→ **Brief**: Below are the entries to work from; restate word for word the portion that opens with the line containing "You are a computer-use" and closes with the line containing "Where should I", keeping both.

→ **Record excerpts**:
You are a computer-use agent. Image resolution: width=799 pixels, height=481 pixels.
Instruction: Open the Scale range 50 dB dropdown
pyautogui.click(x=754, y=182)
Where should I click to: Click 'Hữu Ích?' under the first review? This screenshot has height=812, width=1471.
---
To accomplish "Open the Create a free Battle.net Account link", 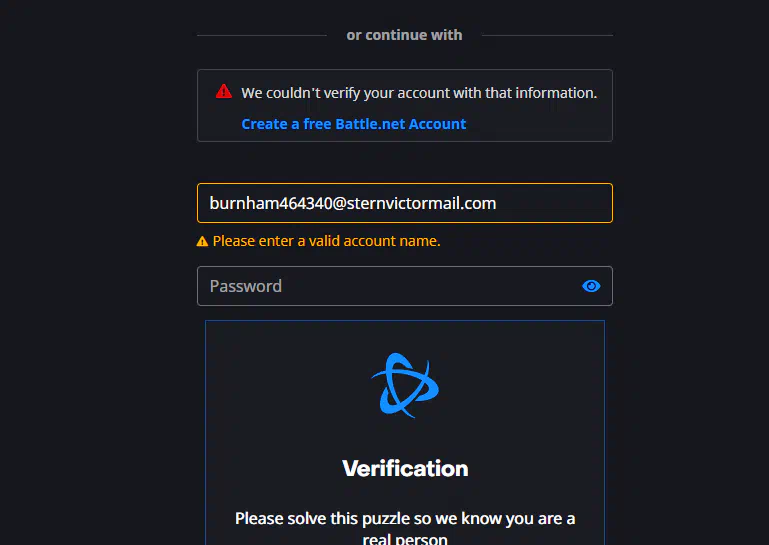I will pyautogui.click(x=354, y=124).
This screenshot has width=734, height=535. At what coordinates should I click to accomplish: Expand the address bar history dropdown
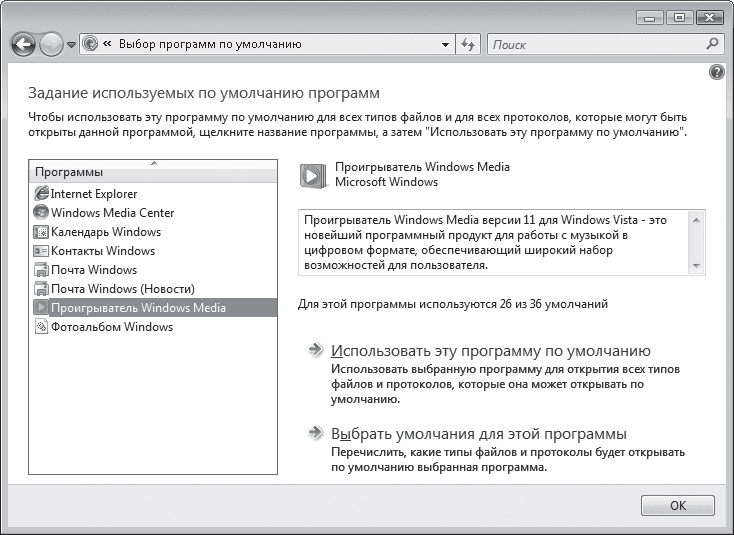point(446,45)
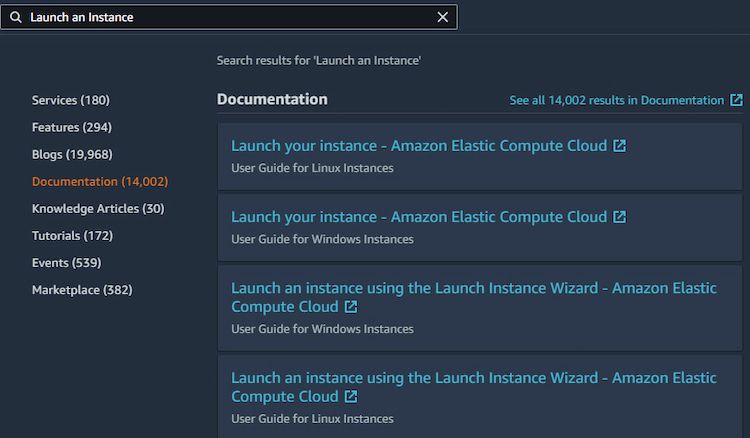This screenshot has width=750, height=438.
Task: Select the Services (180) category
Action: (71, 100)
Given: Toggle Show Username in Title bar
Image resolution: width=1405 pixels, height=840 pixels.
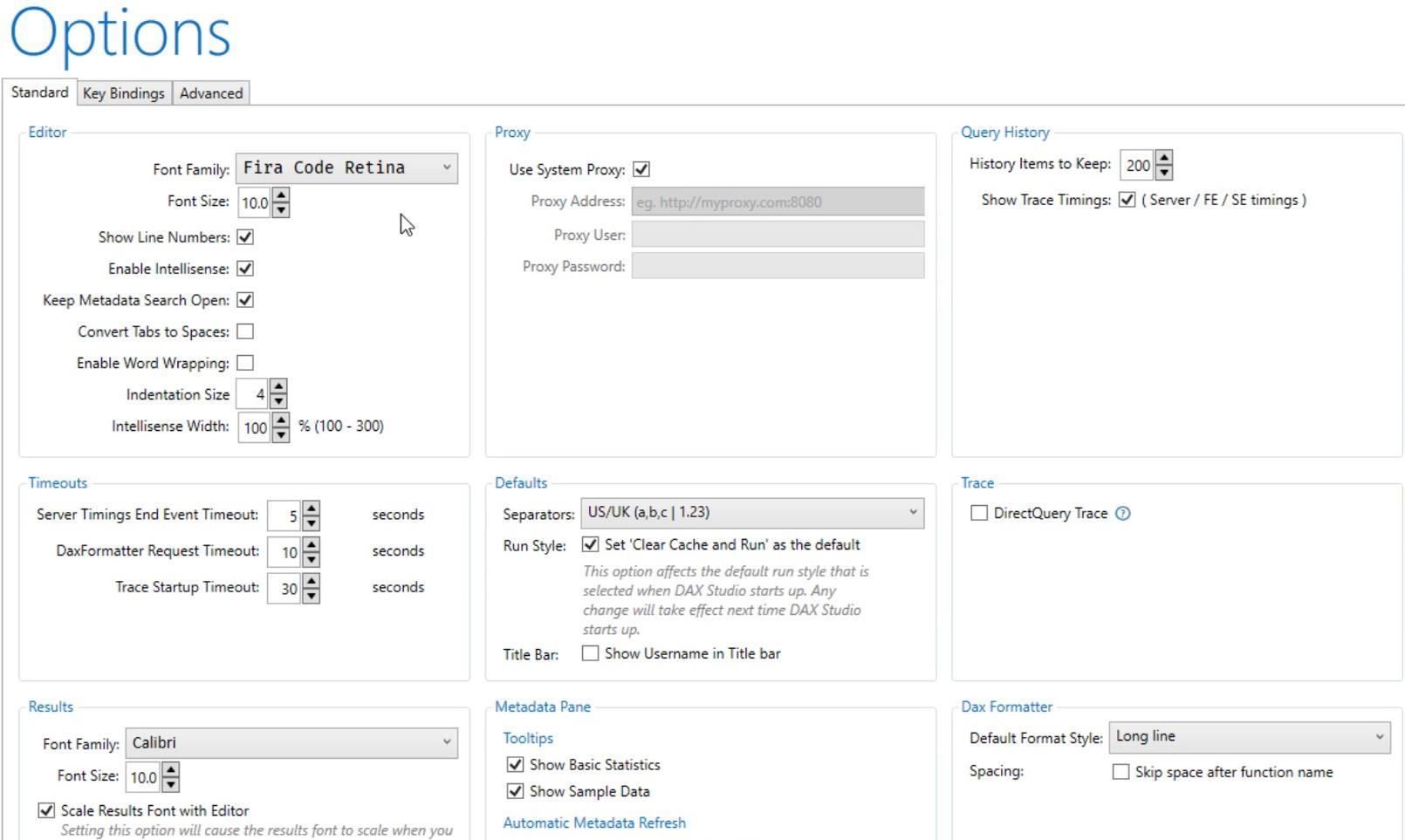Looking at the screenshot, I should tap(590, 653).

→ **Reply to the task**:
You are a computer-use agent. Image resolution: width=799 pixels, height=481 pixels.
Instruction: Open the Scale range 50 dB dropdown
pyautogui.click(x=754, y=182)
Where should I click to: Click 'Hữu Ích?' under the first review? This screenshot has height=812, width=1471.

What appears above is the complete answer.